• _Provided data_
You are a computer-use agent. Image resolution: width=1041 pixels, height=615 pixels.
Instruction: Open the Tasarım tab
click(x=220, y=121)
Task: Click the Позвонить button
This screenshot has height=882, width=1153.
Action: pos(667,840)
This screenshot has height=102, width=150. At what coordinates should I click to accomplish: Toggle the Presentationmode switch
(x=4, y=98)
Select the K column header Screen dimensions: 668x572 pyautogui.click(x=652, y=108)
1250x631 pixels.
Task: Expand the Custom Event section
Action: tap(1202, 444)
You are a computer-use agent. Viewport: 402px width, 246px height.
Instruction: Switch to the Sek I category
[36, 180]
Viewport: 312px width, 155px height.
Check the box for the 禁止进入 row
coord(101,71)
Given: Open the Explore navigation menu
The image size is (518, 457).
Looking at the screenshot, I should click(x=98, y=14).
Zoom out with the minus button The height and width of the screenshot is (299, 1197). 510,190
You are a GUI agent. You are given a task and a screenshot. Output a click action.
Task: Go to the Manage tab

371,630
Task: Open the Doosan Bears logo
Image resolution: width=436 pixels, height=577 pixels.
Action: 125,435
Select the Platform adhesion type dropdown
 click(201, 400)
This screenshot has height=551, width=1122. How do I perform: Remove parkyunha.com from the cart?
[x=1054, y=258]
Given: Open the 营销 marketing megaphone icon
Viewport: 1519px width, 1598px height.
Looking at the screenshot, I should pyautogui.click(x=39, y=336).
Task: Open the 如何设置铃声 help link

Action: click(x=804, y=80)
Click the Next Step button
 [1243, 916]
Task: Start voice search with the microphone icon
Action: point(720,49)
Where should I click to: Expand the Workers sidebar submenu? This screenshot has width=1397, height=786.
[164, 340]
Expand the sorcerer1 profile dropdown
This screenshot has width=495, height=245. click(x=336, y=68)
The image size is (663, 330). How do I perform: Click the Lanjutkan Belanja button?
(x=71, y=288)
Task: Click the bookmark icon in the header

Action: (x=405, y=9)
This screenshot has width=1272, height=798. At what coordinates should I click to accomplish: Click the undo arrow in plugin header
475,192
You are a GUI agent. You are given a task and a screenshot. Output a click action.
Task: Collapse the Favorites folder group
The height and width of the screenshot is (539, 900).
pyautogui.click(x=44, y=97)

• _What needs to be done_
Rewrite the lines above as a numbered list, from the first line through the line containing "(x=4, y=98)", both included, and leave out any blank lines.

• _Solution for this problem_
1. You are a computer-use agent. Image resolution: width=1041 pixels, height=615 pixels.
2. Instruction: Open the Tasarım tab
3. click(x=220, y=121)
4. Task: Click the Позвонить button
5. This screenshot has height=882, width=1153.
6. Action: pos(667,840)
7. This screenshot has height=102, width=150. At what coordinates should I click to accomplish: Toggle the Presentationmode switch
8. (x=4, y=98)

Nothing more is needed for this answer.